"Americans' acceptance of gays and lesbians as equal members of society has increased steadily in the past decade to the point that half or more now agree that being gay is morally acceptable, that gay relations ought to be legal, and that gay or lesbian couples should have the right to legally marry," the polling company said in a report detailing the results.

Gallup also looked to measure whether homosexual relations between consenting adults should be legal; nearly two in three Americans agree, while just over three in ten Americans believe there should be laws forbidding gay relations.

As expected, young adults, women and Democrats are the most supportive of gay rights.
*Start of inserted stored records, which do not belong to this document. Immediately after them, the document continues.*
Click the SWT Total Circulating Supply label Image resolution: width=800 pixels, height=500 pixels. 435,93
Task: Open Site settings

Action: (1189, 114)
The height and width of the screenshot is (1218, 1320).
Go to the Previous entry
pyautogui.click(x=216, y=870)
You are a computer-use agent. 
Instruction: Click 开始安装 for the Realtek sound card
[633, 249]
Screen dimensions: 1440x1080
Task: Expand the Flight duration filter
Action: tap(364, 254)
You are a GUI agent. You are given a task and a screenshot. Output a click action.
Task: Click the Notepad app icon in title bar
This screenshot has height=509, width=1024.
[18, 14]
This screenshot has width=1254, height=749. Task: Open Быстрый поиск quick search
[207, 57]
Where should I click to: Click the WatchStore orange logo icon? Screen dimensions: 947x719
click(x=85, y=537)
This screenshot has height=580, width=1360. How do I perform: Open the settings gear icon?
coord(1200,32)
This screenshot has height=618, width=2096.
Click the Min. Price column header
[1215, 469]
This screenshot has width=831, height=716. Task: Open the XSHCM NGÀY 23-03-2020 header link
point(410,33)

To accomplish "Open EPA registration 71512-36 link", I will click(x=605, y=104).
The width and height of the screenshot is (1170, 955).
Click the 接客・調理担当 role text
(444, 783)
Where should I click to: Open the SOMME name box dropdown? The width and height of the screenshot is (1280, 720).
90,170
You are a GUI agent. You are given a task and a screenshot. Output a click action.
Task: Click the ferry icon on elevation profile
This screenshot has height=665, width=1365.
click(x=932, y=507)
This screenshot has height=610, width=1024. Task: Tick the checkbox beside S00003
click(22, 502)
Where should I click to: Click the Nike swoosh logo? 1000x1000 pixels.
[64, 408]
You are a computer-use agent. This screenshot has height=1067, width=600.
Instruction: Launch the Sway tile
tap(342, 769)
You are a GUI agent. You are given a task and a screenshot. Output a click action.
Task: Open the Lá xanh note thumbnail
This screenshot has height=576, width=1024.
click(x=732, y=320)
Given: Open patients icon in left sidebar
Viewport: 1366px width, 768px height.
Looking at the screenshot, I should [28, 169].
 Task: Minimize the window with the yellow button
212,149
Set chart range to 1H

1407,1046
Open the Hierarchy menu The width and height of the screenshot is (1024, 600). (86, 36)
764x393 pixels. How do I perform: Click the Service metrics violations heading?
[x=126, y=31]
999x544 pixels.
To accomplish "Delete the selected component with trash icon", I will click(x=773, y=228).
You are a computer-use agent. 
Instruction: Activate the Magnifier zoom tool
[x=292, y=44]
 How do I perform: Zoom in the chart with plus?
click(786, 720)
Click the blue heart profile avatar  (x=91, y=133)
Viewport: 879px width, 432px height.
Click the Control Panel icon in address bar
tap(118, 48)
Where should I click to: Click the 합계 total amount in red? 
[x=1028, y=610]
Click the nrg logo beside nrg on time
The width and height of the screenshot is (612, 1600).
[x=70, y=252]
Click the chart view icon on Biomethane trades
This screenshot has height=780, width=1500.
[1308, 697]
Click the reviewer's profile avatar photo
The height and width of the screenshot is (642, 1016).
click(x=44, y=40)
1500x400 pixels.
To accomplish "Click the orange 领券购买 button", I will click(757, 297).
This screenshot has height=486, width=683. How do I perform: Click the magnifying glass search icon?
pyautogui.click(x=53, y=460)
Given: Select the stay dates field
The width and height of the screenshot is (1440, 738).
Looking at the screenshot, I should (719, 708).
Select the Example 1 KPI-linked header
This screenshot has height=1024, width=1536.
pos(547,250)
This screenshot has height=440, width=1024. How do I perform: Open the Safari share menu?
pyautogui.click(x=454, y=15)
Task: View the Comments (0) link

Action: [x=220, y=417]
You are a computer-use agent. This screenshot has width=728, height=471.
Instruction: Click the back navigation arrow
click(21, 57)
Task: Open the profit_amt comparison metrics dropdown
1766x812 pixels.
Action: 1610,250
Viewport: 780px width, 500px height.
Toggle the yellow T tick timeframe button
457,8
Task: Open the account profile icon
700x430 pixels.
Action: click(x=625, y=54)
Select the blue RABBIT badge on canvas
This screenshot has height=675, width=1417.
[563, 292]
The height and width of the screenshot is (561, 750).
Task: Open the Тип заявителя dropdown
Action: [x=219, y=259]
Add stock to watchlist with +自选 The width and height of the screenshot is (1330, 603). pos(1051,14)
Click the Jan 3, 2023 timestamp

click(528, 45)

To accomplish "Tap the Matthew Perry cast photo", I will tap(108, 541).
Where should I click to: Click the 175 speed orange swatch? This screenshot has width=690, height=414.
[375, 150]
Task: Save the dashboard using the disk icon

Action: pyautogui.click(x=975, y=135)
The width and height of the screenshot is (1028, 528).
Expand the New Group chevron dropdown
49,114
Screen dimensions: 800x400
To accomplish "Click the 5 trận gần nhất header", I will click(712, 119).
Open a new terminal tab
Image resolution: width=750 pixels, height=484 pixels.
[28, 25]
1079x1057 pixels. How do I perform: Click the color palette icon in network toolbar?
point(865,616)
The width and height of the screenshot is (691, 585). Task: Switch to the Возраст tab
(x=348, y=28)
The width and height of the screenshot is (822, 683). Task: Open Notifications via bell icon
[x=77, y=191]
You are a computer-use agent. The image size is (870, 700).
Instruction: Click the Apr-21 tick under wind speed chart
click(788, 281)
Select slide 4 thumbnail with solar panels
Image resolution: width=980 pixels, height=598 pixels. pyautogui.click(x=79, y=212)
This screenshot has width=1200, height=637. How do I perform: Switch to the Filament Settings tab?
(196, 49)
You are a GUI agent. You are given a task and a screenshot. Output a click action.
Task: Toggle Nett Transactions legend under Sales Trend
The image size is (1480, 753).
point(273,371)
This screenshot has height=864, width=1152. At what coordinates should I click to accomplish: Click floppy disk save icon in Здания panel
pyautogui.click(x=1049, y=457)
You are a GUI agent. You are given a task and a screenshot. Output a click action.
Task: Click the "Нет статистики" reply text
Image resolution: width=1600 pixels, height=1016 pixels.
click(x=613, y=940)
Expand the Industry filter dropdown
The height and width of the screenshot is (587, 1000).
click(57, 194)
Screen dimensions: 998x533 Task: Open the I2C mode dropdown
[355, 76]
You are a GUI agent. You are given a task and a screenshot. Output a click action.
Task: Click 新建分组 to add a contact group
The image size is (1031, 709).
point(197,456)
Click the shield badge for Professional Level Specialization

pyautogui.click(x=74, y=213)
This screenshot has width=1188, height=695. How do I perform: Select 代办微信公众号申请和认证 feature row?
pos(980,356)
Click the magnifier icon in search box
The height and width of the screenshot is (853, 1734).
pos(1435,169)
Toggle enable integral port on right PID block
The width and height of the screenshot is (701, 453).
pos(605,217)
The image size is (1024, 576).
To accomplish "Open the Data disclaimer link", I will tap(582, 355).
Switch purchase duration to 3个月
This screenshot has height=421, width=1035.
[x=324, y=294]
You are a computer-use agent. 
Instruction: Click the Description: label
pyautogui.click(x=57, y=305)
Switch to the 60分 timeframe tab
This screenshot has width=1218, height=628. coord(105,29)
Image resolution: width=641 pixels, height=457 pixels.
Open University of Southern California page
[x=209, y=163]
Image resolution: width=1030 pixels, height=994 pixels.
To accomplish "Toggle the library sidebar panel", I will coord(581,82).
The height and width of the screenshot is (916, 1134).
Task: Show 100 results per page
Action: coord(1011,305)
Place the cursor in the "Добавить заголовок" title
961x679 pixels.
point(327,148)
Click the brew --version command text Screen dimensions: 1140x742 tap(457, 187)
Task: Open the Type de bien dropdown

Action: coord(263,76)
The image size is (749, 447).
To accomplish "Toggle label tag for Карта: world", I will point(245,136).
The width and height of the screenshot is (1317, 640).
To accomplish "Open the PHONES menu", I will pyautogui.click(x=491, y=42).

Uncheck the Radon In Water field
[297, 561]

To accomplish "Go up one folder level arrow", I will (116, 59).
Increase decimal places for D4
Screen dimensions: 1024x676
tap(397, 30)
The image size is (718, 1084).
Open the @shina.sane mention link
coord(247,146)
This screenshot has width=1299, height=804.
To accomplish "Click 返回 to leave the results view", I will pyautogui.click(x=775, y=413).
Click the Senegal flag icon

Interestingly, 58 percent of independent voters believe gay relationships are morally acceptable, and 57 percent of independents believe same-sex marriages should be legal.

Meanwhile, the South is the only geographic region where more than half of those surveyed did not support gay marriages or relations. And while non-Christian Americans are the demographic most likely to support gay relationships and marriage, only four in 10 Protestants support homosexual relations or marriage. Catholics are more accepting of gay relationships, with two-thirds describing them as "morally acceptable" and 51 percent saying they should be legal.

"Significant pockets of resistance remain — namely Republicans, those 55 and older, Protestants, residents of the South, and, in some respects, men — but majorities of other groups have grown comfortable with gay rights," Gallup said.

But there is some evidence that support for gay marriage may have plateaued temporarily, as attitudes on the subject have become cemented and demographics remain largely similar.

"While public support has been trending upward, support on all three measures was slightly higher in 2011 than in the new 2012 poll, suggesting attitudes may be leveling off — at least for the time being. However, they are stabilizing at a point that makes President Obama's decision to publicly support gay marriage much less controversial than it would have been even four years ago," Gallup said.